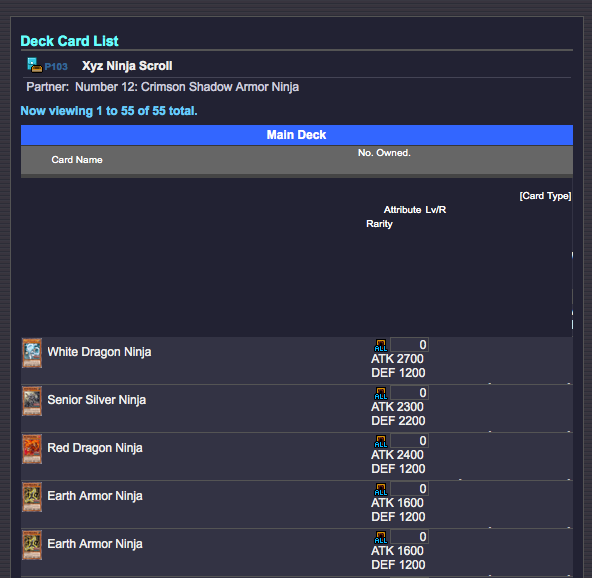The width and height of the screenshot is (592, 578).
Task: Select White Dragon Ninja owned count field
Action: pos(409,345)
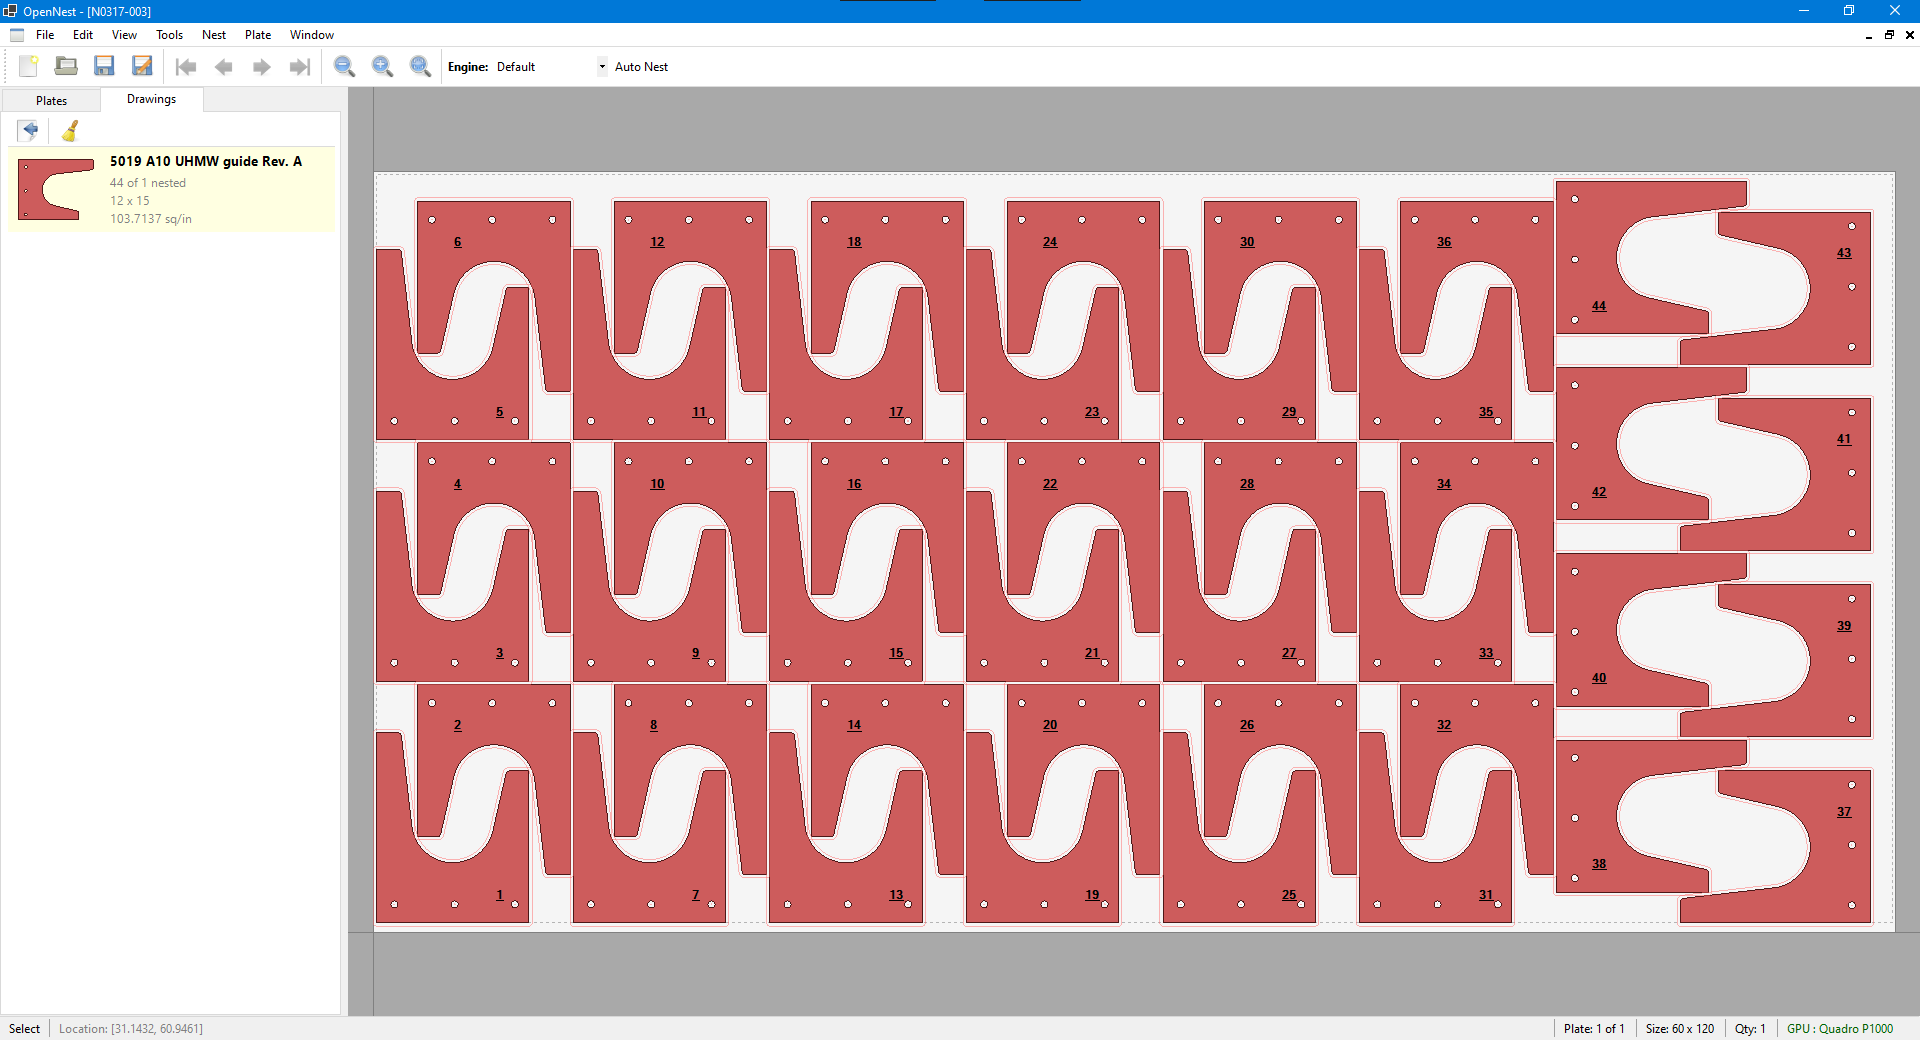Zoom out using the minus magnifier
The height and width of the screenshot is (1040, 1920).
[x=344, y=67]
——
Required work: Reproduce every line of the records above word for word, leaving out the pictures.

Result for this task:
The width and height of the screenshot is (592, 578).
Task: Select White Dragon Ninja owned count field
Action: pos(409,345)
Zoom out using the minus magnifier
The height and width of the screenshot is (1040, 1920).
[x=344, y=67]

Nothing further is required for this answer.